### Work order
Can you copy out everything in the Callan Method passage from "The student should" down to "the teacher employs.", word for word?

### Document passage

Cambridge University bases its Preliminary examination on a vocabulary of about 2,200 words. The Callan student, however, needs only about 1,500 words. This is because he has complete mastery of these words (and the grammar that goes with them) and can use them to communicate as effectively as a student who has a knowledge, but not necessarily a complete mastery, of 2,200 words.
Even if the non-Callan student had a complete mastery of the 2,200 words, he would still have learnt at a rate of only 6¼ words an hour, which is only about a third of the Callan student’s 19. For the average non-Callan student to have a complete mastery of the 2,200 words, he would have to study for more than the 350 hours.
27 pence a word compared to £1.17
The cost of lessons at a private school varies from school to school, town to town, country to country, and, of course, from year to year; but if, for example, a lesson costs £5 (by London 1995 rates), it is seen that a Callan student pays £400 for his 80 hours of preparation for the Cambridge Preliminary compared with the non-Callan student's £1,750 for his 350 hours. This means that to master 1,500 words the Callan student pays 27 pence a word compared with the non-Callan student's £1.17. Even if the non-Callan student mastered 2,200 words, he would still be paying 80p a word, which is still treble the Callan student's 27p.
The student should learn to think in terms of "cost per word taught" and "cost for a complete preparation" rather than in terms of "cost per lesson". The number of words he learns per lesson does not depend so much upon himself, or on his teacher, as upon the method the teacher employs.
How schools using the Callan Method can guarantee success
After the student has completed his first 15 lessons, a school using the Callan Method will calculate his speed of learning. If, for example, he has covered an average of four pages per lesson, the school divides this figure into the total number of pages the student will have to cover to reach the level of the Cambridge Certificates. This will give the number of lessons required. The school can then give the student a guarantee for this number of lessons, plus a percentage to cover such things as lateness and absenteeism.
The reason a school using the Callan Method can calculate in advance how many lessons each student will require, and guarantee every student success, is that, unlike students using most other methods, the Callan student cannot proceed from Page One to Page Two of the Method until he has mastered all the material on Page One. If he proceeds prematurely, the lesson becomes incomprehensible to him, as it is based almost entirely on oral work. Consequently, when the student has, for example, reached Page 100, he knows and can use all the material on the preceding 99 pages, and can automatically pass any exam at that level.
How the Method achieves its results
The reader might wonder how the Callan Method achieves its remarkable results. It would, of course, take many pages to explain exactly how the Method works, but, basically, the Callan Method student listens and speaks four times more during the lesson than he would with any other form of language teaching. Consequently, he learns in a quarter of the time taken by any other form of language teaching.
Language learning is not an academic subject, it is a skill subject; therefore the more one practises the faster one learns, exactly as with typing. If the student practises an hour a day, he is going to learn in a quarter of the time he would take if he only practised 15 minutes a day.

### Data shown
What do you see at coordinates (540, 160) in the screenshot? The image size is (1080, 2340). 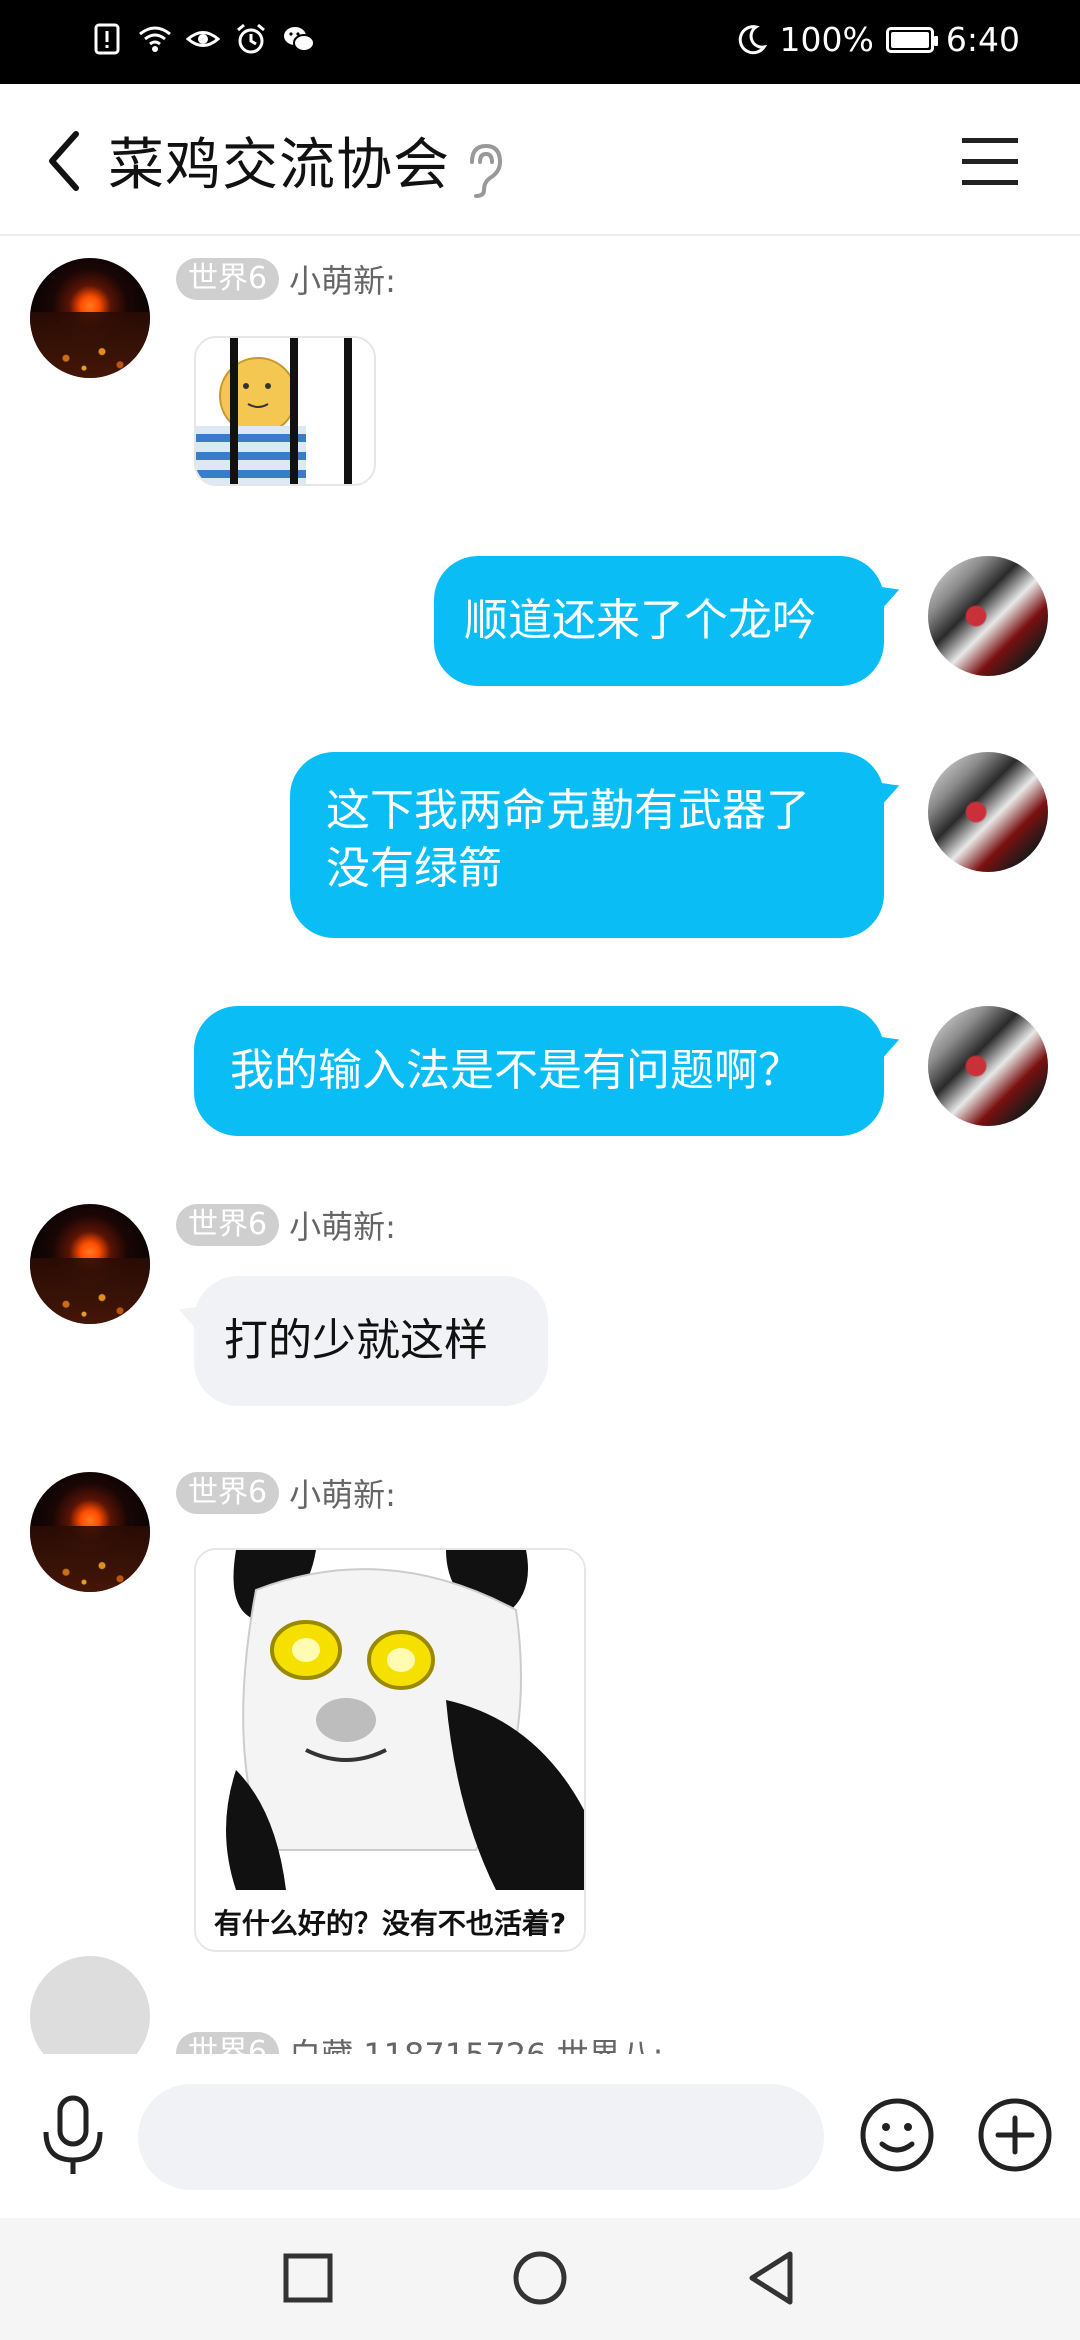 I see `chat-header: 菜鸡交流协会` at bounding box center [540, 160].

### Final answer
The student should learn to think in terms of "cost per word taught" and "cost for a complete preparation" rather than in terms of "cost per lesson". The number of words he learns per lesson does not depend so much upon himself, or on his teacher, as upon the method the teacher employs.